WHAT YOU NEED TO DO ▸ Lay out the rows as a JSON list of strings, one string per line, with blank lines left out. Begin at the first row and stop after the line that contains "The height and width of the screenshot is (1768, 1007).", including that line.

(Rows contained in a dataset)

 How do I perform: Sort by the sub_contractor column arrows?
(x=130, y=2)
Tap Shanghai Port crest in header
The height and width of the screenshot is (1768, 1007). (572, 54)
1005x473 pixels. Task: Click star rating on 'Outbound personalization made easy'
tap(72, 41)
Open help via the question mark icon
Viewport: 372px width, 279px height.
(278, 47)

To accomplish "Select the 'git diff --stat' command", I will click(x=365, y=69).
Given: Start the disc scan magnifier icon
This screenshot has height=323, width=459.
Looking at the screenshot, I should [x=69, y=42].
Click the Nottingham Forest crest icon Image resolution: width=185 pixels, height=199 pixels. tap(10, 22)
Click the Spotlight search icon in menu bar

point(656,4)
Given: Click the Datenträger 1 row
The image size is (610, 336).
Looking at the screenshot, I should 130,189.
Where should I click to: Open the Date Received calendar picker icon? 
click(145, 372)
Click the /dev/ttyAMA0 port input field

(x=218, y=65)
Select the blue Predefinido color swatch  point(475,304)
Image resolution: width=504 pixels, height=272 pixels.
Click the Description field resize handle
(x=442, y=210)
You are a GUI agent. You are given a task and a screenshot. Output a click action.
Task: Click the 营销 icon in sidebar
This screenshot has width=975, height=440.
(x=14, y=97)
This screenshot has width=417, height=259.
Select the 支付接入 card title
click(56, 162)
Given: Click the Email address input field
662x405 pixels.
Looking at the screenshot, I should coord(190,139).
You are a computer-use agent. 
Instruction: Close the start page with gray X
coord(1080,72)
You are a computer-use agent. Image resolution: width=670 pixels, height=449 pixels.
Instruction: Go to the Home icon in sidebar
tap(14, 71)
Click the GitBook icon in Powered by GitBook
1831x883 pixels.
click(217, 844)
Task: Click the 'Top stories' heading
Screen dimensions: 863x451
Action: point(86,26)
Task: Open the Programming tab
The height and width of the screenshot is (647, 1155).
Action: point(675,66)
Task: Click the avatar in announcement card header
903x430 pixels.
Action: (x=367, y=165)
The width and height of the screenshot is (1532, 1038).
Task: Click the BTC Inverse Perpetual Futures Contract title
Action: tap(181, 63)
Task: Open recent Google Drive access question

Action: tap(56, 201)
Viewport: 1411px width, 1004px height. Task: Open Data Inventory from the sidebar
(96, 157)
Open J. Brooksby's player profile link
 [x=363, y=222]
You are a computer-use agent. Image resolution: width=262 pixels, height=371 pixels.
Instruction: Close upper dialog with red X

SOLUTION FOR THIS PROBLEM ▸
[
  " How do I perform: Sort by the sub_contractor column arrows?",
  "(x=130, y=2)",
  "Tap Shanghai Port crest in header",
  "The height and width of the screenshot is (1768, 1007). (572, 54)"
]